**Exercise goal:**
Copy out, unchanged, the entries below from the "Open Uložit jako from the sidebar" line to the final line. Omit pictures.
**** Data for the task
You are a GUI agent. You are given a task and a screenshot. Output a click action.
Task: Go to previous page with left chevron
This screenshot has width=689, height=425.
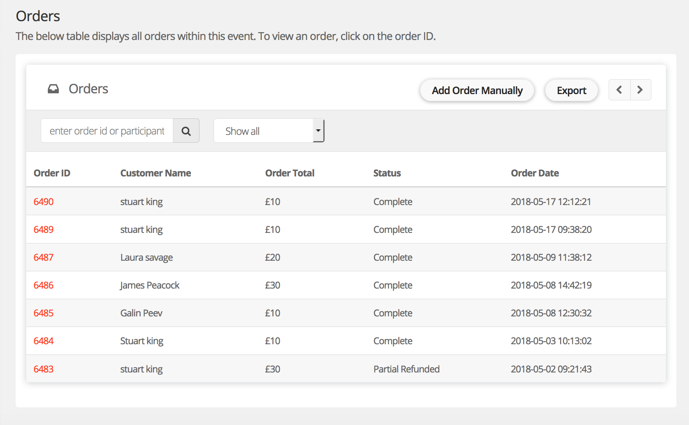619,90
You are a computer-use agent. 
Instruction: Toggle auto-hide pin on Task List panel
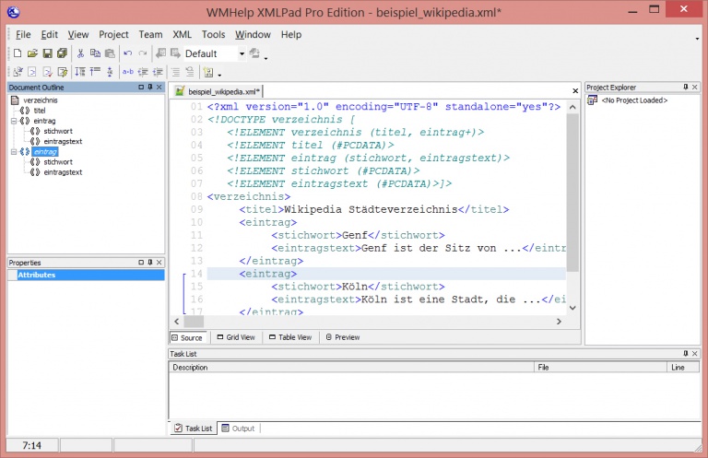pos(685,354)
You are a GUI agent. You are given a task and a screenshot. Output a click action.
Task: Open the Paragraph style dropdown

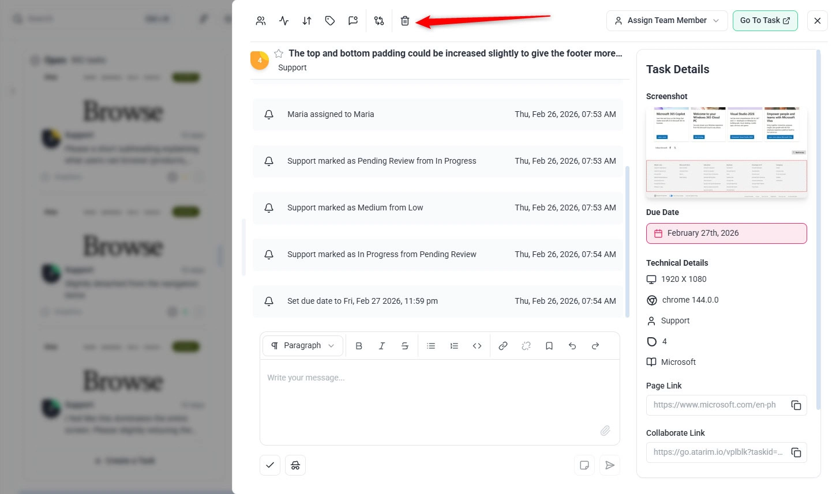303,346
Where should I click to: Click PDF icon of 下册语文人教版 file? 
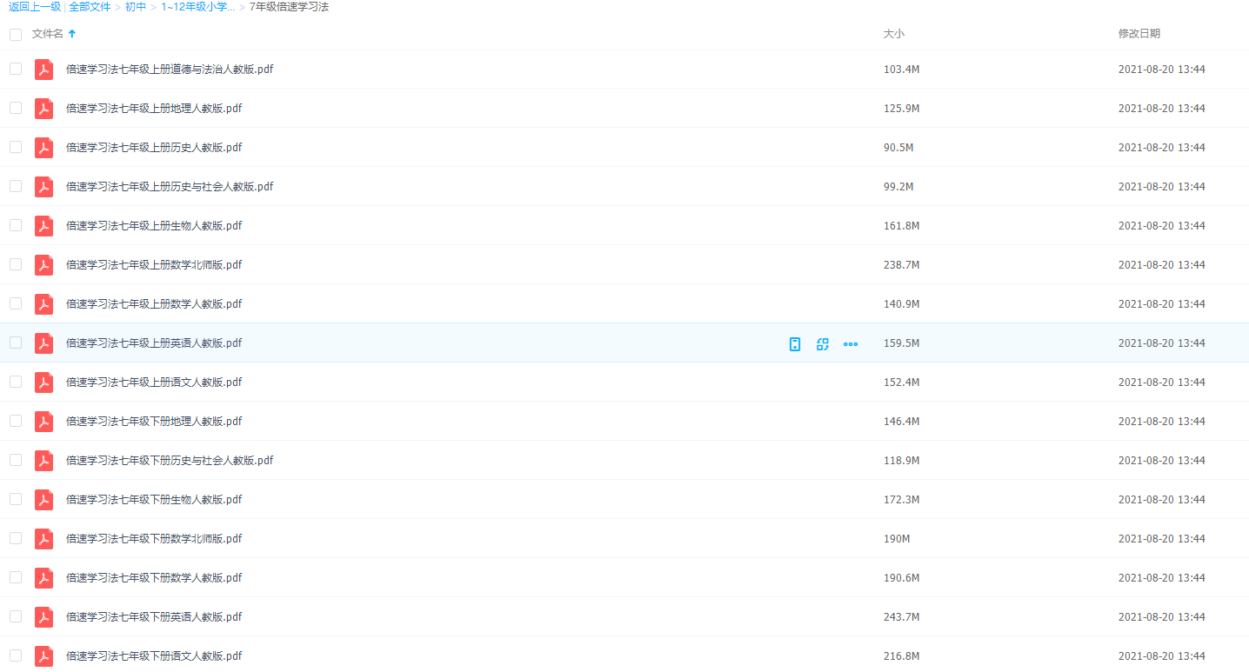[x=43, y=656]
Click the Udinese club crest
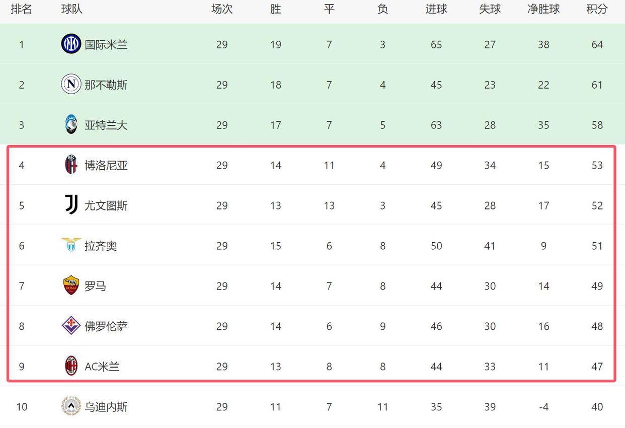 71,406
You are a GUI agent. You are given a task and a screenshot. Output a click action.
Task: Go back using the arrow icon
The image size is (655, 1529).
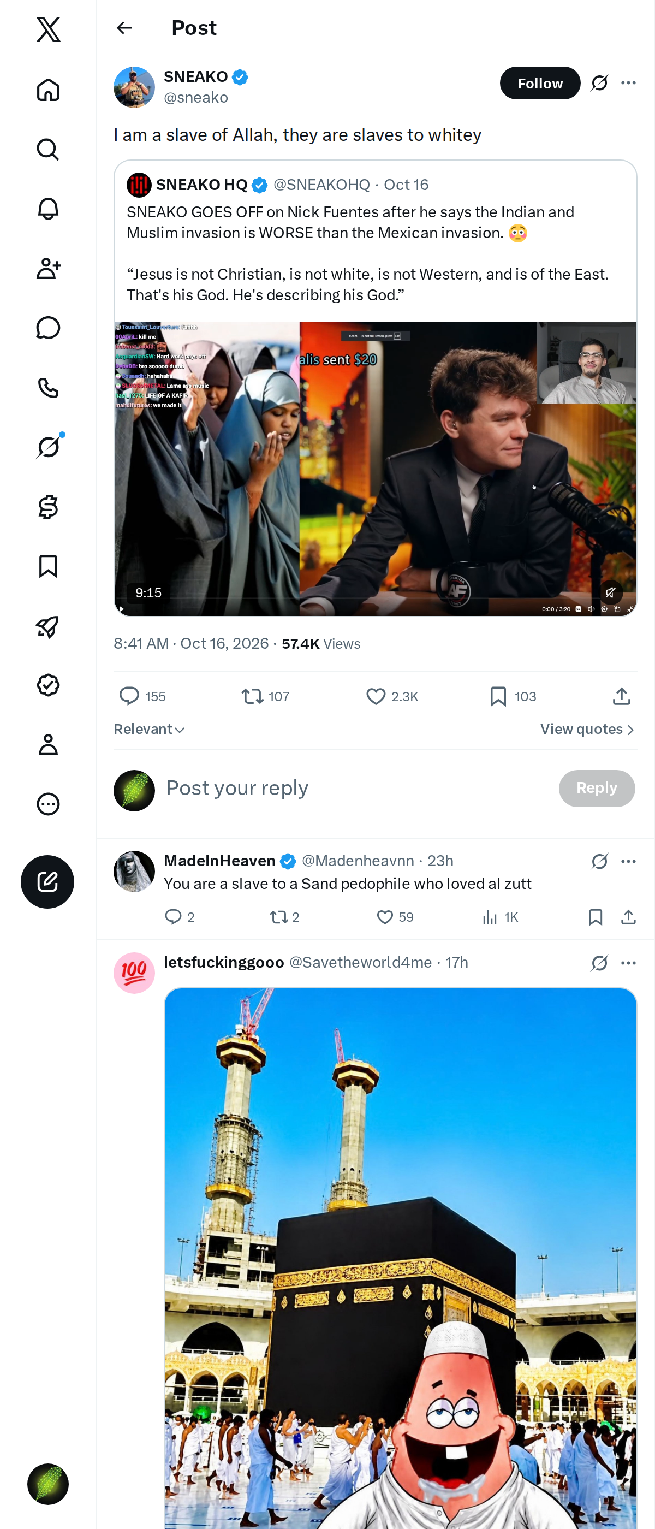(x=124, y=28)
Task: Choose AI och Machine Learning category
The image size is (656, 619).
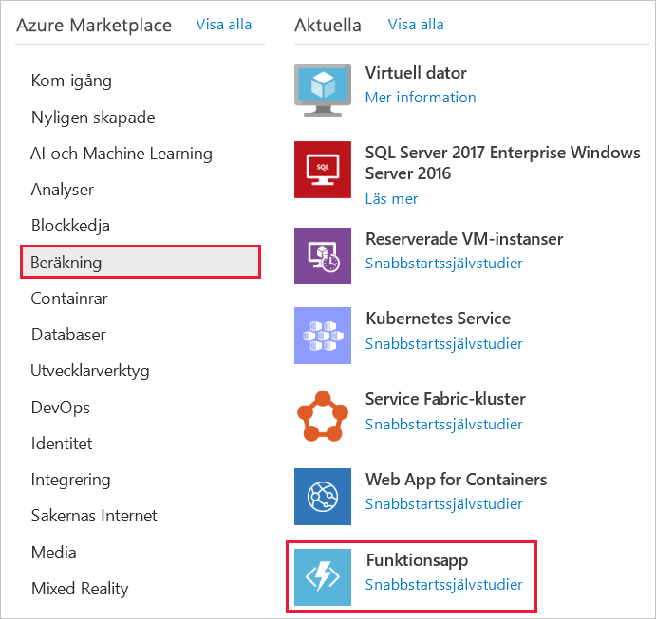Action: (x=122, y=154)
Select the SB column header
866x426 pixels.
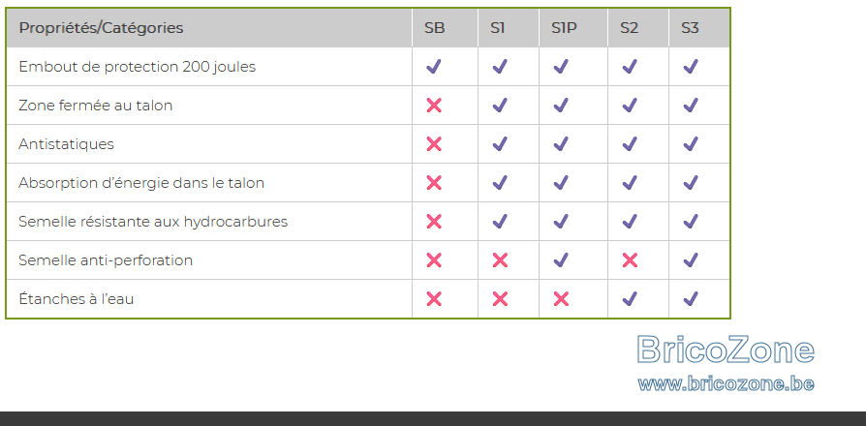(x=435, y=27)
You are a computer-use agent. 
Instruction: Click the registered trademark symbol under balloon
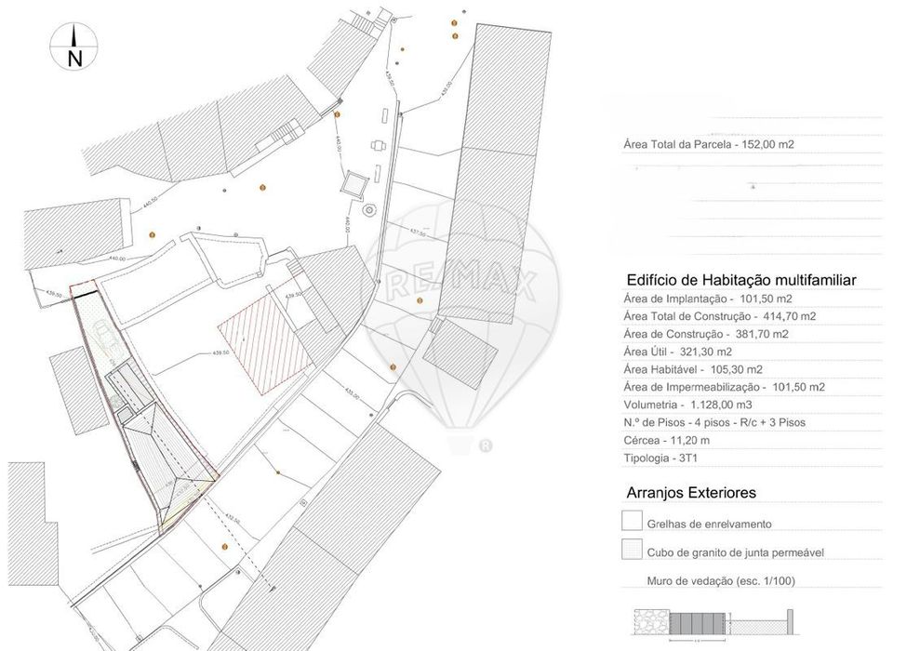[486, 446]
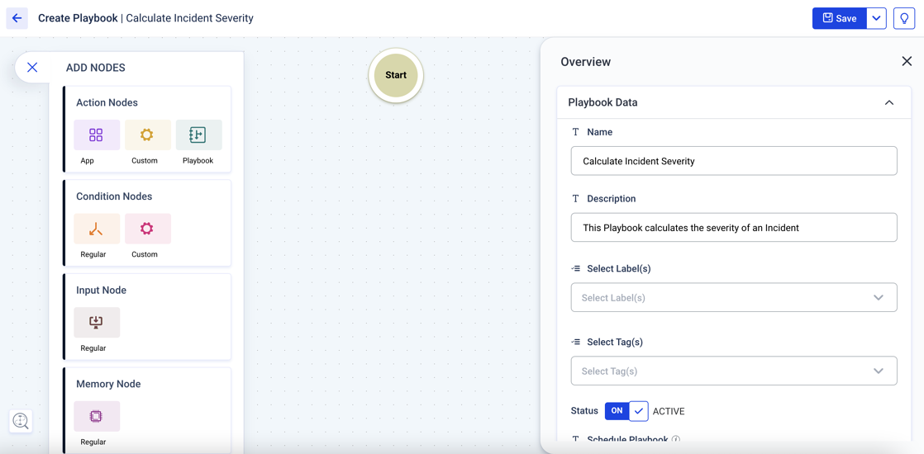This screenshot has height=454, width=924.
Task: Add a Custom condition node
Action: pos(147,229)
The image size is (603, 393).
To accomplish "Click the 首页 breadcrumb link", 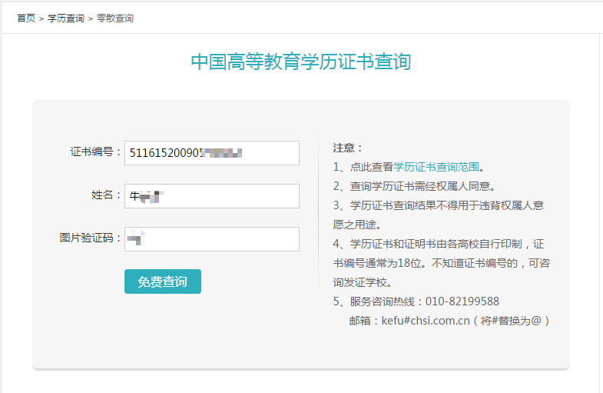I will [x=26, y=18].
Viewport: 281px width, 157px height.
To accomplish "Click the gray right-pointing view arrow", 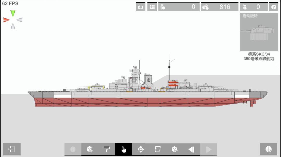I will tap(19, 20).
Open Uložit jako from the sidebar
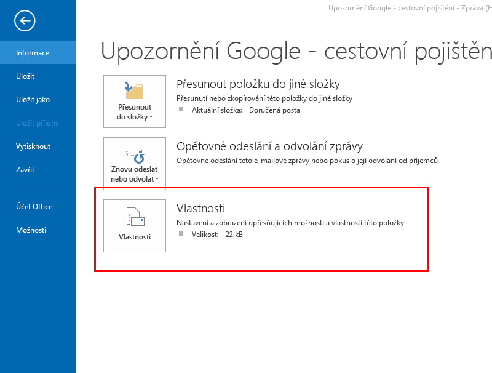The width and height of the screenshot is (492, 373). [33, 100]
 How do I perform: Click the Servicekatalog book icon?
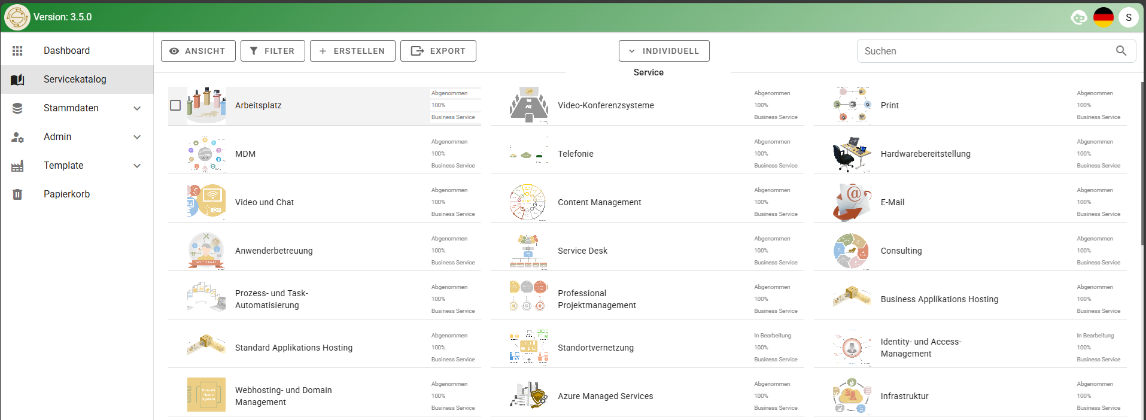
********
**Output:**
Open Uložit jako from the sidebar
The width and height of the screenshot is (492, 373). [33, 100]
 How do I perform: Click the Servicekatalog book icon?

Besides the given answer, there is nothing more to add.